Supplied text =>
I bought this lens shortly after it came out, had the original for about 8 years. Most of my shooting is with this lens (and sometimes the kenko 1.4X teleconverter). There is a very noticeable improvement in sharpness on the new lens across the frame and the image stabilizer is definitely better. I still find that I prefer the push/pull zoom for quickly finding and pulling in on a moving subject, but the implementation of the twist zoom on the new lens is one of the smoothest I have used. The only downside that I have noticed is that I have more dust on the inside of the new lens in 3 months than I saw on the original in 8 years. Not sure why, but it is very surprising.


----------



## Pieter (Dec 13, 2015)

Yes - just to add another enthusiastic confirmation of the power of the 7D II and this lens. For me this combination effectively replaced the cumbersome set of 5D III, 300mm f/4, a 1.4x TC, and the 100 mm f/2.8 macro lens for handheld nature photography, due to the combination of long reach, short focusing distance, and the high pixel count of the amazing 7D II. I'd say the lens is worth the money - and the 7D II is actually somewhat of a bargain. Here's a recent picture-


----------



## tomscott (Dec 13, 2015)

Great review

Have to agree the 100-400mm and 7DMKII is an epic combo. Stick the 1.4 III in for those pinch moments and its a truly incredible package.


----------



## AJ (Dec 13, 2015)

glness said:


> I thought this was an accurate, in-depth look at this lens. I might add one thing. Your review says, "Over its native focal length I would give the advantage to the Canon over the Tamron and Sigma variants in overall sharpness, particularly towards the periphery of the image." However, I think the advantage continues even with a 1.4 Extender III attached on the Canon. Yes, the 100-400 II with 1.4x III at 560mm has a ⅔ stop disadvantage (f/8.0 vs. f/6.3) compared to the 600mm nominal focal length of the Tamron 150-600 and both Sigma 150-600 lenses, but the 100-400 II's image quality at 560mm with 1.4x III attached exceeds that of the Tamron and Sigma lenses at 600mm especially at the periphery. Take a look at the comparisons here to see the actual difference:
> 
> http://www.the-digital-picture.com/Reviews/ISO-12233-Sample-Crops.aspx?Lens=972&Camera=453&Sample=0&FLI=5&API=2&LensComp=929&CameraComp=453&SampleComp=0&FLIComp=5&APIComp=0
> 
> AlanF in this forum has also posted some other useful comparison tools. Thanks again for your thorough review. All the lenses above represent good options for photographers, but your review helps provide another wonderful decision-making resource for people trying to find the best lens for their shooting situations!

Required tasks =>
A – Copy from the lens thread word for word, beginning at "## tomscott (Dec" and stopping after "truly incredible package.".
B – Keep writing the lens thread, picking up right after its last sentence.
The data after the lens thread isn't needed.

Source excerpt =>
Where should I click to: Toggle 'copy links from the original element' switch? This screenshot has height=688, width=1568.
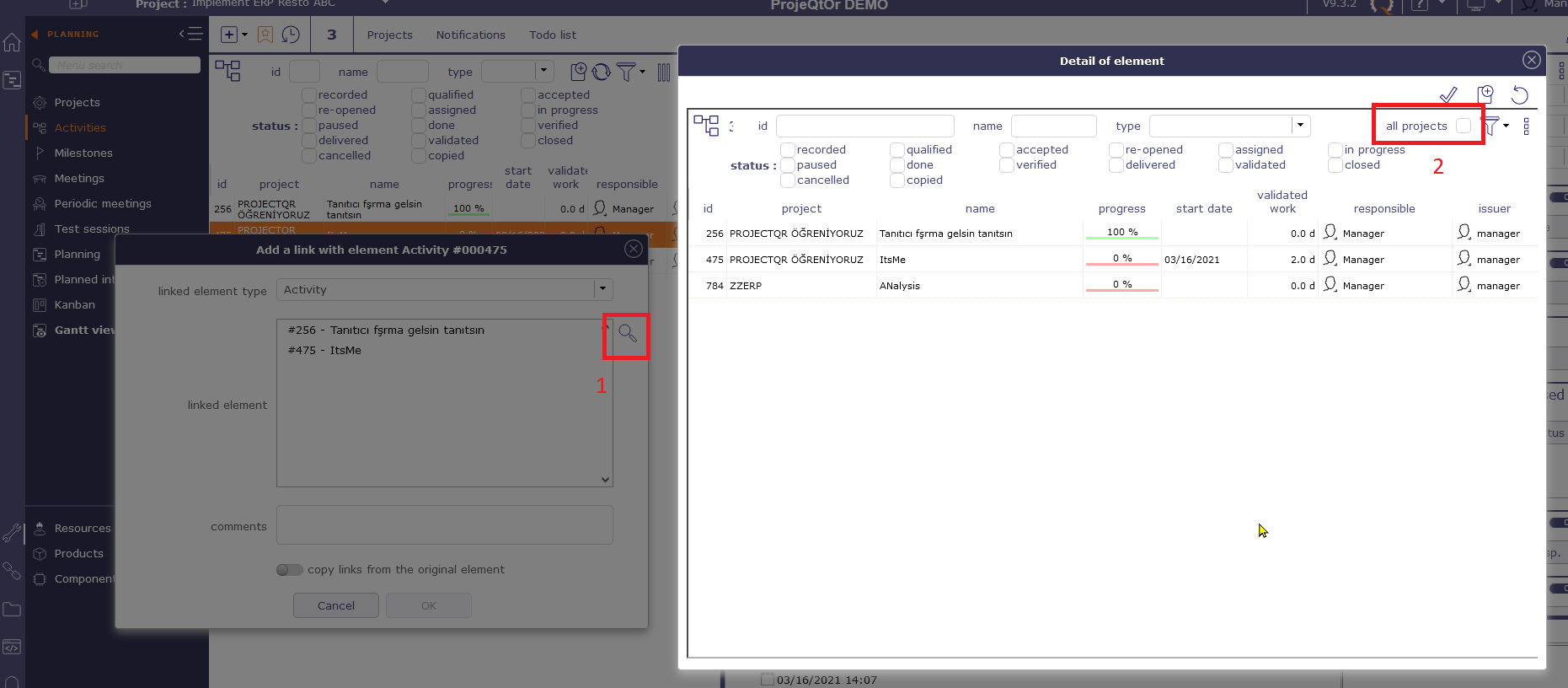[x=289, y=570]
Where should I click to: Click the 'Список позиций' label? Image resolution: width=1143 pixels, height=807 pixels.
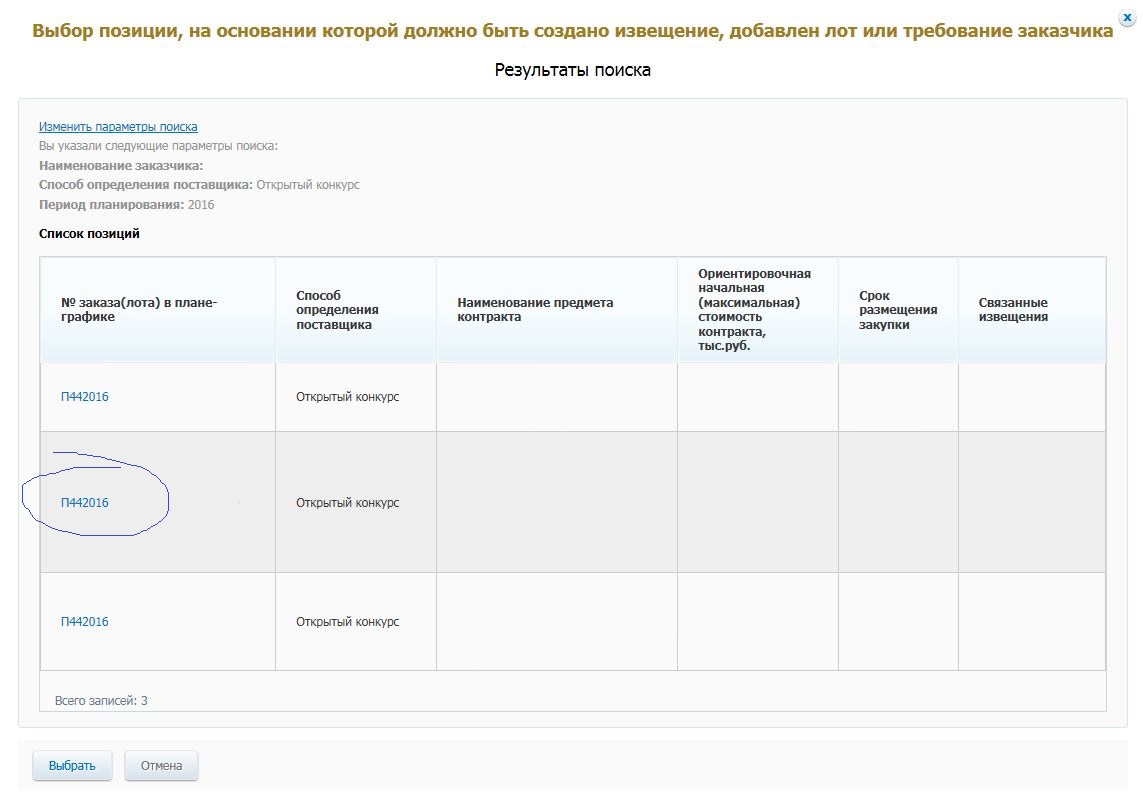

Task results =>
A –
## tomscott (Dec 13, 2015)

Great review

Have to agree the 100-400mm and 7DMKII is an epic combo. Stick the 1.4 III in for those pinch moments and its a truly incredible package.

B –
Comparison at 400 mm
http://www.the-digital-picture.com/Reviews/ISO-12233-Sample-Crops.aspx?Lens=972&Camera=453&Sample=0&FLI=4&API=2&LensComp=929&CameraComp=453&SampleComp=0&FLIComp=3&APIComp=1
Comparison to the Sigma contemporary at 560/600 mm
http://www.the-digital-picture.com/Reviews/ISO-12233-Sample-Crops.aspx?Lens=972&Camera=453&Sample=0&FLI=5&API=2&LensComp=990&CameraComp=453&SampleComp=0&FLIComp=7&APIComp=2
Less of a difference...


----------



## CanoKnight (Dec 13, 2015)

Following on the heels of 100-400 II I have no doubt the 200-600 4.5/5.6 is going to be every bit as stellar. The price is the big question.


----------



## Jan Jasinski (Dec 13, 2015)

I can confirm the IS is incredible on this lens!
Below is handheld at 1/5th!


----------



## Click (Dec 13, 2015)

Pretty cool shot, Jan.


----------



## scyrene (Dec 14, 2015)

Pieter said:


> Yes - just to add another enthusiastic confirmation of the power of the 7D II and this lens. For me this combination effectively replaced the cumbersome set of 5D III, 300mm f/4, a 1.4x TC, and the 100 mm f/2.8 macro lens for handheld nature photography, due to the combination of long reach, short focusing distance, and the high pixel count of the amazing 7D II. I'd say the lens is worth the money - and the 7D II is actually somewhat of a bargain. Here's a recent picture-



Awesome shot, Pieter!


----------



## scyrene (Dec 14, 2015)

Jan Jasinski said:


> I can confirm the IS is incredible on this lens!
> Below is handheld at 1/5th!



Nice. Is that mode 2?


----------



## Marauder (Dec 14, 2015)

Pieter said:


> Yes - just to add another enthusiastic confirmation of the power of the 7D II and this lens. For me this combination effectively replaced the cumbersome set of 5D III, 300mm f/4, a 1.4x TC, and the 100 mm f/2.8 macro lens for handheld nature photography, due to the combination of long reach, short focusing distance, and the high pixel count of the amazing 7D II. I'd say the lens is worth the money - and the 7D II is actually somewhat of a bargain. Here's a recent picture-



Superb photo! Thanks for sharing it! 
So far I've only taken my 7D Mark II out once (well twice if you count yesterday, but every bird and animal in the world decided to hide on my and I didn't take a single shot, so I don't count it. LOL) 
On the one experience I did have, I was rather amazed at how well the AF system works, even on the 100-400 model I. I am hoping for more opportunities to use it, possibly around Christmas!


----------



## Marauder (Dec 14, 2015)

Jan Jasinski said:


> I can confirm the IS is incredible on this lens!
> Below is handheld at 1/5th!



WOW!


----------



## RickWagoner (Dec 14, 2015)

AlanF said:


> Here are some reviews that include measurements of MTFs, stops of IS etc. The objektivtest.se one has MTF measurements of the lens plus 1.4xTC III, and you can compare it with the Tamron 150-600mm and the Sigma 150-600mm S on the same site. The Canon is measured to be slightly sharper at 560mm than the others at a nominal 600mm on FF, and much more so on crop.
> 
> https://www.ephotozine.com/article/canon-ef-100-400mm-f-4-5-5-6l-is-ii-usm-lens-review-26892
> 
> ...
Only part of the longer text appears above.